La situation devient dès lors immédiatement plus conflictuelle encore, le conseil de l’intéressée signalant qu’il introduira une procédure en référé et l’institut considérant que l’intéressée n’a aucune priorité à une nouvelle désignation temporaire à partir du moment où le détachement – pour lequel elle ne bénéficie d’aucun droit au renouvellement – n’est plus octroyé.
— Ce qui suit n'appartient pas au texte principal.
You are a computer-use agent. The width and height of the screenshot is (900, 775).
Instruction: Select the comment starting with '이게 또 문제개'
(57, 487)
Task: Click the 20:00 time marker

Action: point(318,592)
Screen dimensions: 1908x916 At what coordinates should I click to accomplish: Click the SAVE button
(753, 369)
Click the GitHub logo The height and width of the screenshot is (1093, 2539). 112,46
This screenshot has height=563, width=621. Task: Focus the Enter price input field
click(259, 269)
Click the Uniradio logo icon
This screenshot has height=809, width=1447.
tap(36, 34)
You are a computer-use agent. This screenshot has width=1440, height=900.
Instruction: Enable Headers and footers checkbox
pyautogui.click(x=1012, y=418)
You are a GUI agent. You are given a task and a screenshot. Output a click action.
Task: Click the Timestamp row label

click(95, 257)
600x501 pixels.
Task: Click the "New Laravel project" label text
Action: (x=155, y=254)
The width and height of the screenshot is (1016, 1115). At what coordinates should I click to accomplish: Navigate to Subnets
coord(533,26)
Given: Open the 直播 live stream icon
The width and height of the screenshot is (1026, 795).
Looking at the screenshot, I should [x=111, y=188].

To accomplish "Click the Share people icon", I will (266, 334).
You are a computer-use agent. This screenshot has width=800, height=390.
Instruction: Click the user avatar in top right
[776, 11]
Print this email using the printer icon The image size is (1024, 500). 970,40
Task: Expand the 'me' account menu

Pour le conseil de l’intéressée, qui se fonde sur l’article 32tredecies, § 3 de la loi du 4 août 1996, il y a lieu de rétablir l’intéressée dans la situation qui précédait la modification décidée, étant qu’il faut prolonger le détachement dont elle faisait l’objet.

Une procédure est dès lors introduite.

L’ordonnance du tribunal du travail

Par ordonnance du 4 septembre 2012, le président du Tribunal du travail de Bruxelles considère l’action formée sur pied de l’article 32decies, § 2 de la loi recevable et fondée. Il ordonne la suspension de la décision de refuser la prolongation du détachement et condamne l’institut à faire droit à la demande de prolongation du détachement de l’intéressée de sa fonction d’éducatrice économe à celle de professeur sous peine d’astreinte. Il condamne également celui-ci à attribuer à l’intéressée le poste de professeur sous peine d’astreinte.

Appel est interjeté par l’établissement.

Décision de la cour du travail

La cour examine, dans un premier temps, la recevabilité de l’action originaire, ainsi que la demande en référé. Elle clôture son examen par l’action en cessation.

Sur la recevabilité de l’action originaire, l’établissement d’enseignement fait valoir qu’il y a deux procédures, qui sont mélangées en l’espèce, d’une part un référé sur pied de l’article 584, § 2 du Code judiciaire (mesures provisoires) et l’autre conformément à l’article 32decies, § 2 de la loi du 4 août 1996 (mesures de cessation). Ces deux procédures sont exclusives l’une de l’autre. La cour du travail relève que, s’agissant de deux actions distinctes avec des fondements juridiques différents, elles peuvent cependant être recevables, en application de l’article 701 du Code judiciaire, qui dispose que diverses demandes entre deux ou plusieurs parties peuvent, si elles sont connexes, être introduites par le même acte. Il s’agit d’une exception au principe suivant lequel une citation ne peut introduire qu’une seule action. En l’occurrence, la cour conclut qu’il a connexité, les faits invoqués à l’appui des deux demandes étant identiques et l’objet étant le même. La cour relève encore que si elles n’avaient pas été introduites ensemble, il y aurait eu lieu à jonction.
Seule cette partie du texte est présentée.